Sary and Saloth Sar also studied together in Paris. Whilst there, Sary rented an apartment in the Latin Quarter, a hotbed of student radicalism. He and Saloth Sar met with French communist intellectuals, and formed their own cell of Cambodian communists.
Sary and Khieu Thirith married in the town hall of Paris' 15th arrondissement in the winter of 1951. Thirith took her husband's name, becoming Ieng Thirith.
After returning to Cambodia, he was inducted into the Central Committee of the Workers Party of Kampuchea in September 1960.
After the fall of the Khmer Republic on 17 April 1975, Sary made personal appeals to expatriates to help rebuild Cambodia. However, when they returned to Cambodia, they were arrested on arrival, and thrown into brutal detention centers. He took the nickname "Brother Number Three" and, as head of diplomacy, he would be the only dignitary not to cultivate his secret identity.
After the Khmer Rouge seized power in 1975, Ieng Sary used his new government post and his image as a respected intellectual to persuade others to return from exile to Cambodia, where they were arrested, tortured, and often killed. When the Khmer Rouge was overthrown by invading Vietnamese forces in 1979, Ieng Sary fled to the countryside.

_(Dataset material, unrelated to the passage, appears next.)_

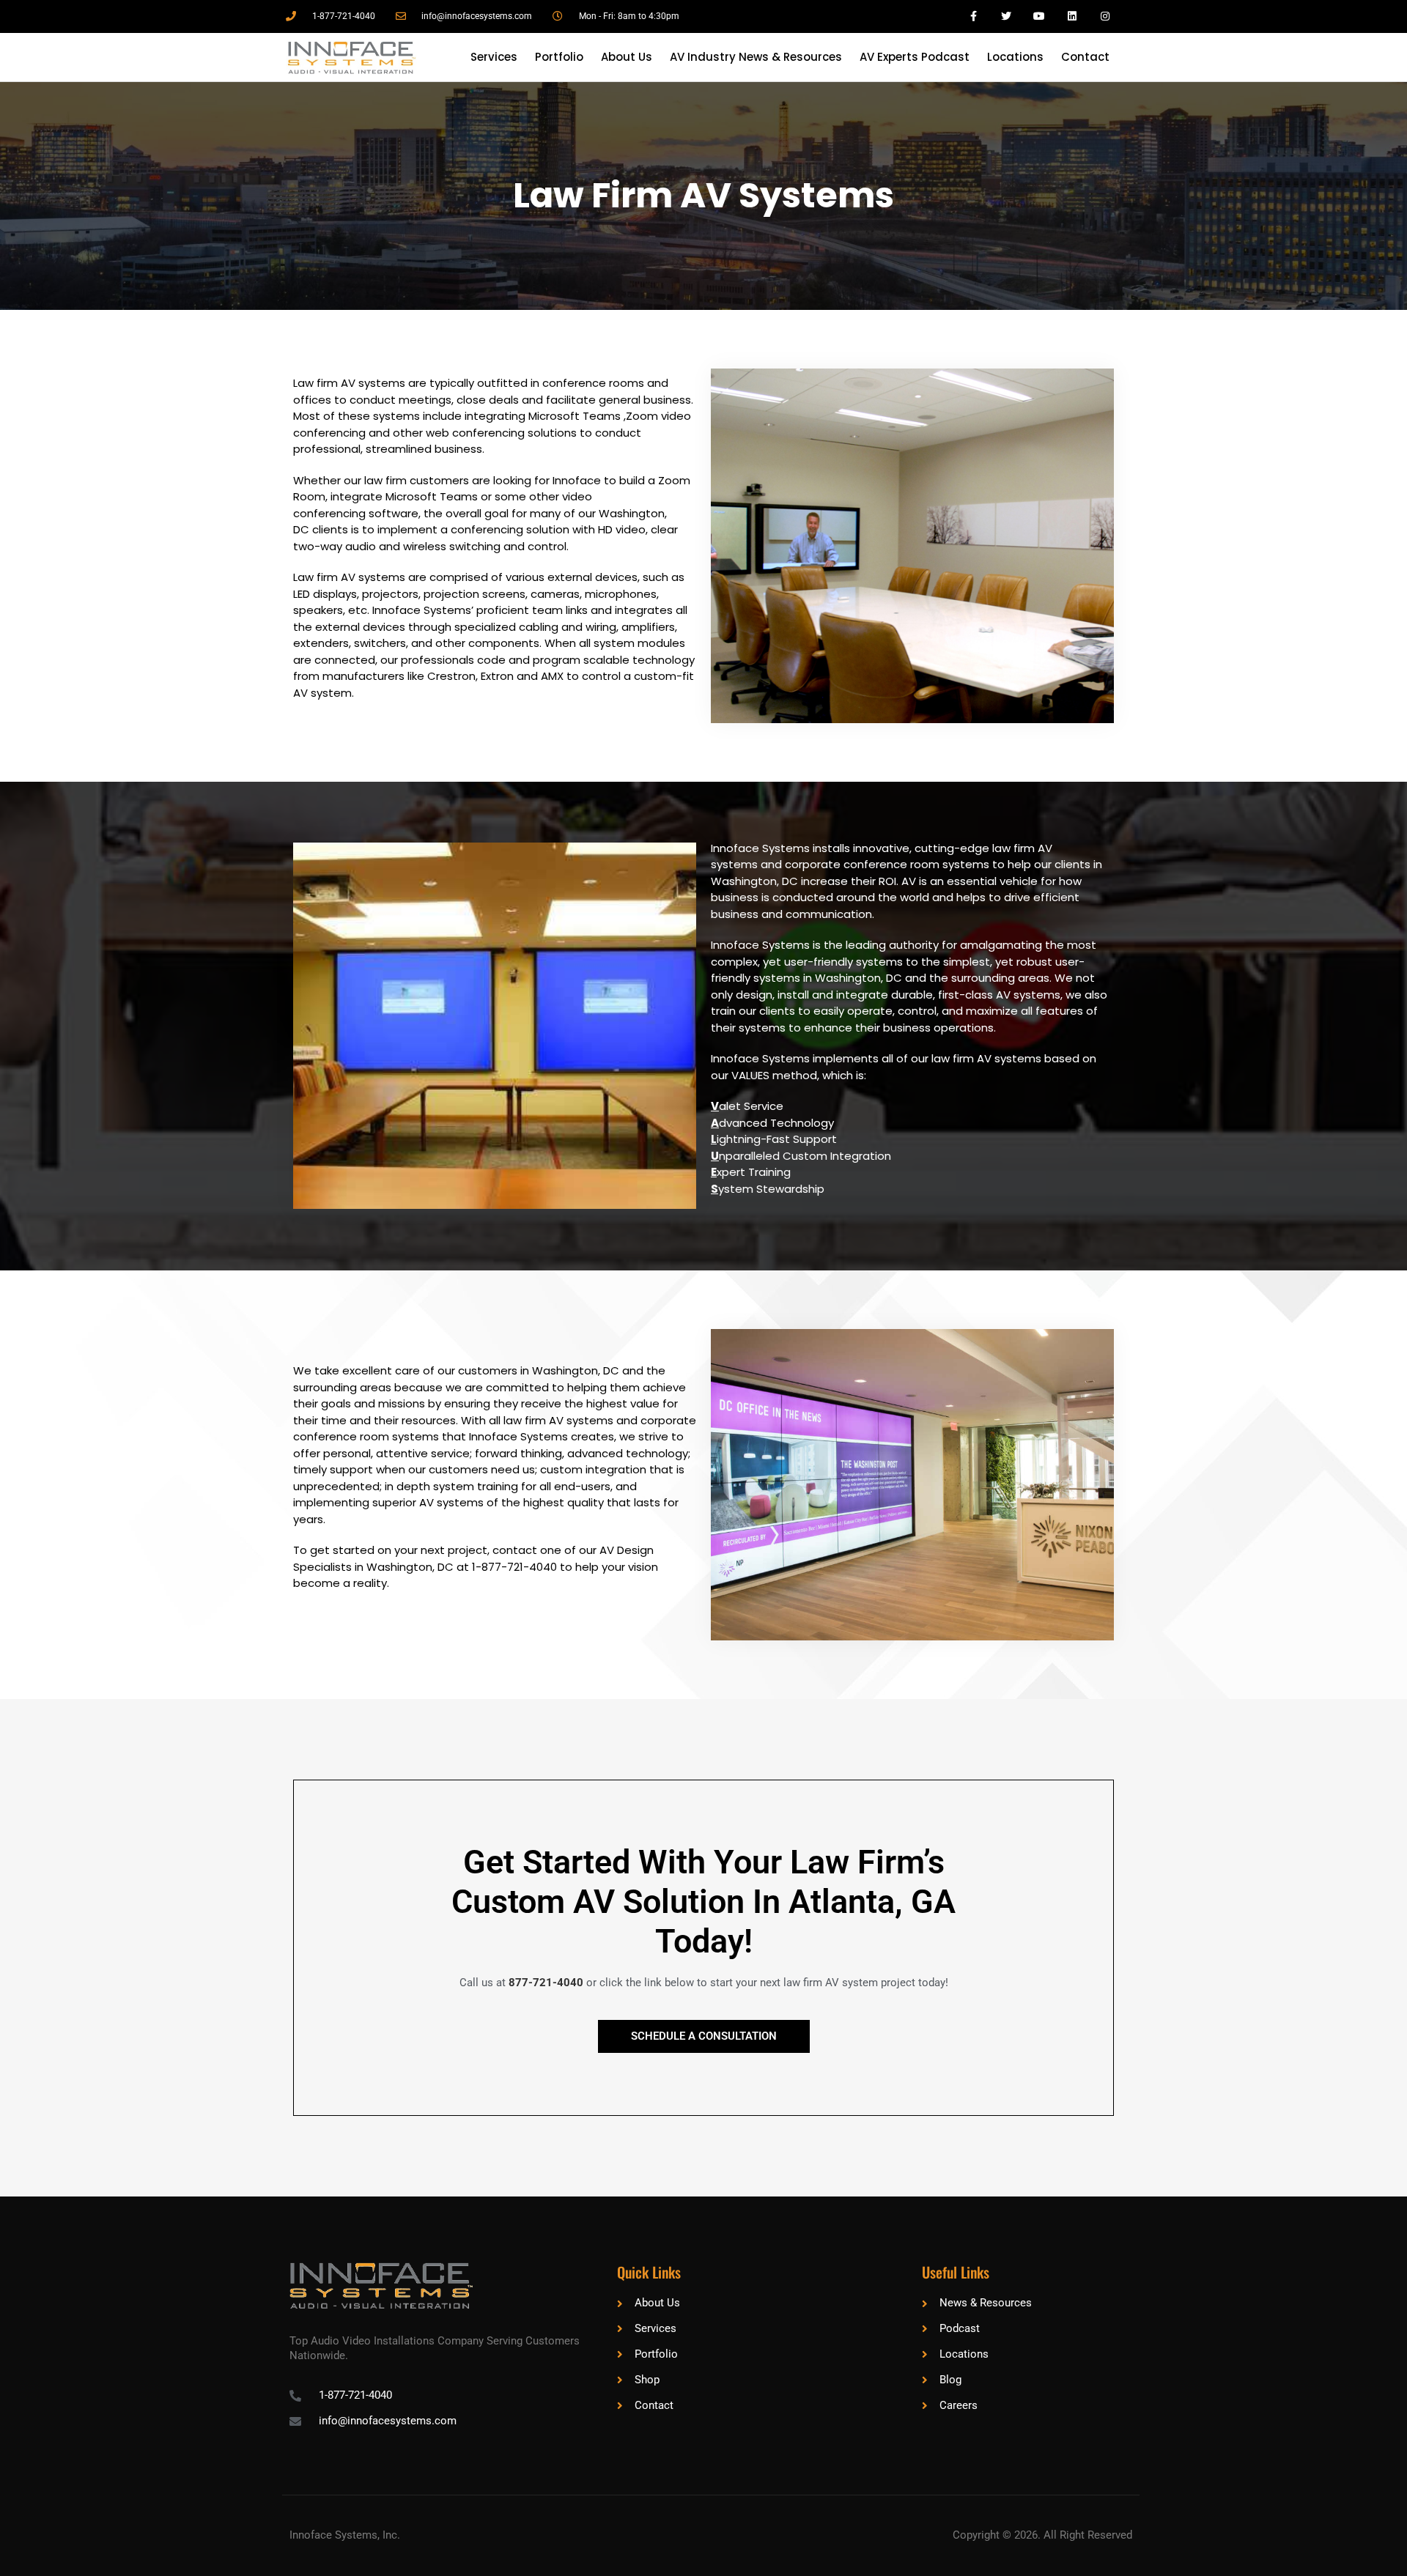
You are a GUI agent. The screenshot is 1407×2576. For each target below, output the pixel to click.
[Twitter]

He unexpectedly defected in 1996, along with more than 1,000 rebel troops under his command, and negotiated peace with King Norodom Sihanouk, who pardoned him. In 2007, however, Ieng Sary, his wife, and several others were indicted for crimes against humanity committed during the Cambodian Genocide by the Extraordinary Chambers in the Courts of Cambodia, a UN-backed tribunal. At the time of his death in a Phnom Penh hospital, Ieng Sary was still in detention awaiting trial.